▶ _Exercise prompt_
Write out the material again, starting at the line containing "At what coordinates" and ending at the line containing "coord(490,559)". Swap "Failed" for "Passed", keep everything else the same, and omit the pictures.

[start Supplied records]

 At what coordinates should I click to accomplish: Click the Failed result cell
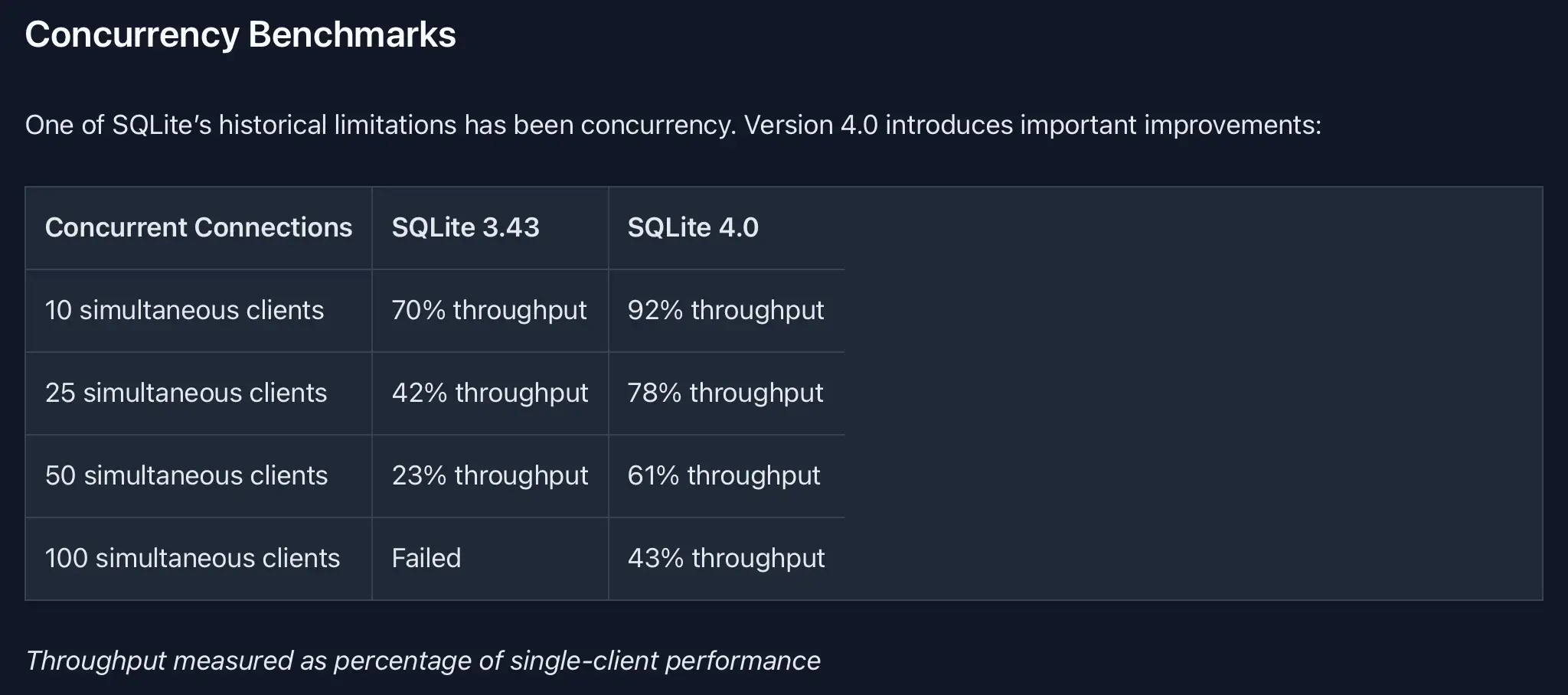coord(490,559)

[end Supplied records]
[start Supplied records]

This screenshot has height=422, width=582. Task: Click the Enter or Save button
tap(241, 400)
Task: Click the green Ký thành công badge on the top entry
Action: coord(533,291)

[end Supplied records]

▶ _Solved problem_
 At what coordinates should I click to accomplish: Click the Passed result cell
coord(490,559)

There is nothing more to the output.